_INSTRUÇÃO DADA_.
Segundo o texto fornecido abaixo, em que ano a província do Ceará decretou que não existiam mais indígenas em seu território? Responda com uma frase, por favor.

_TEXTO FORNECIDO_.

Em
1863 a província do Ceará decretou que não existiam mais indígenas neste
território, beneficiando os ladrões de terra e os traficantes de escravizados.
Abrindo assim, uma lasca falaciosa entre o esquecimento e a memória nativa.
Deixando turva a identidade de um povo. Forçando mais uma vez populações
minorizadas a experienciar apenas o campo da subalternidade. Tornando indígenas
em flagelados e flagelados em favelados.
O
ceará-colônia, ceará-pecuária, ceará-seca, ceará-binário, ceará-branco é um
delírio criado para beneficiar poucos, para manter casarões, para legitimar a
existências de sinhôs e sinhás, para confundir a retomada. Há um delírio
romântico na literatura que forja o nascimento desta Terra. José de Alencar em
Iracema, escrito em 1865, nega a presença de negres diasporiques e cria um
Ceará feito a partir da “miscigenação democrática” entre brancos e indígenas.
Apagando a história de bravura e coragem que os povos nativos desta Terra
aliançado aos povos indígenas de África fizeram em defesa de suas
cosmopercepções e ancestralidades.
Assim,
me pergunto: os arquivos escritos por mãos brancas determinam a verdade sobre a
existências de populações nativas e racializadas? E num só sopro digo que não.

_LINHAS_.

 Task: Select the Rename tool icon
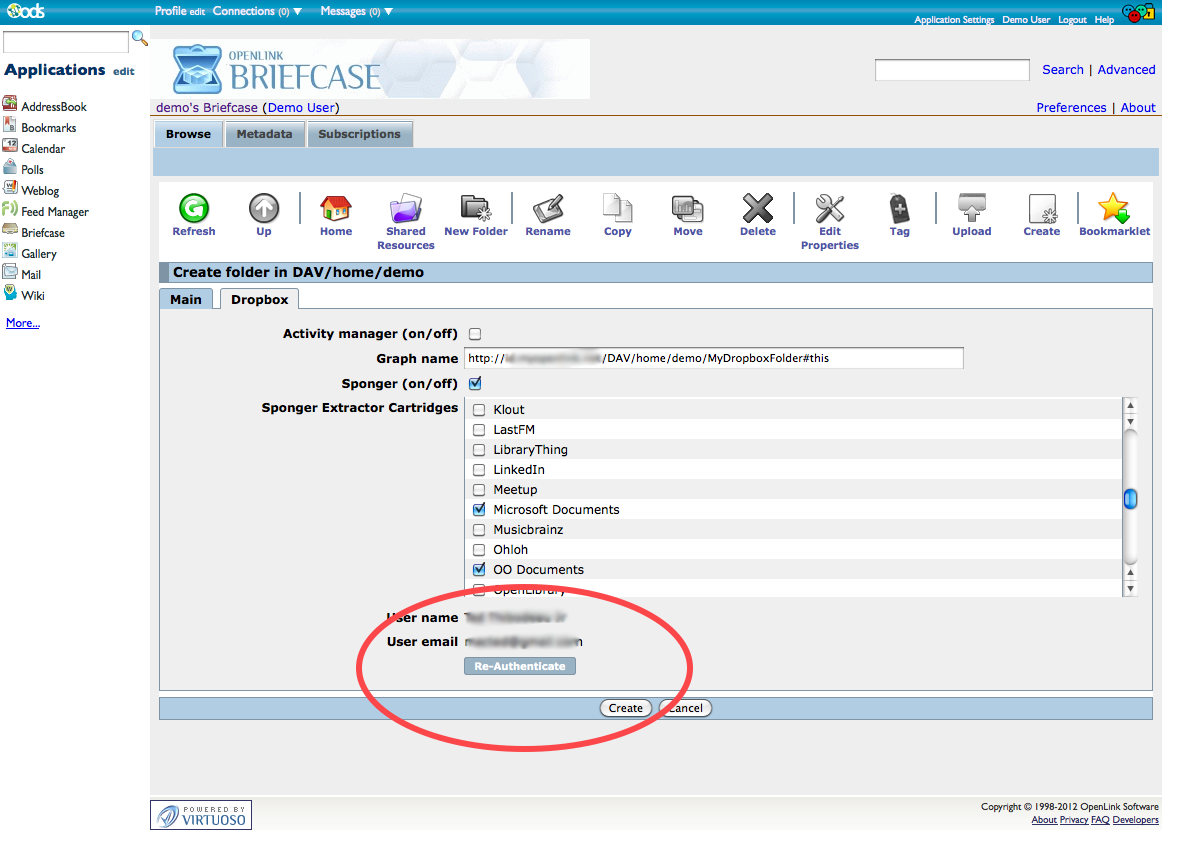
--
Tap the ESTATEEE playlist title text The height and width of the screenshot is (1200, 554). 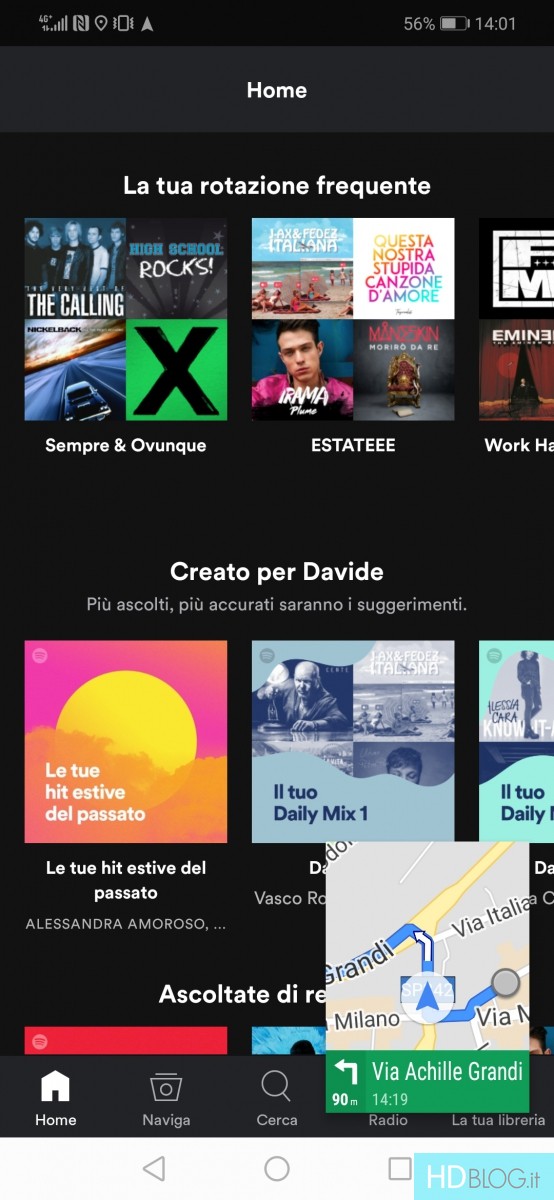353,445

_RESPOSTA DO EXERCÍCIO_.
A província do Ceará fez esse decreto em 1863.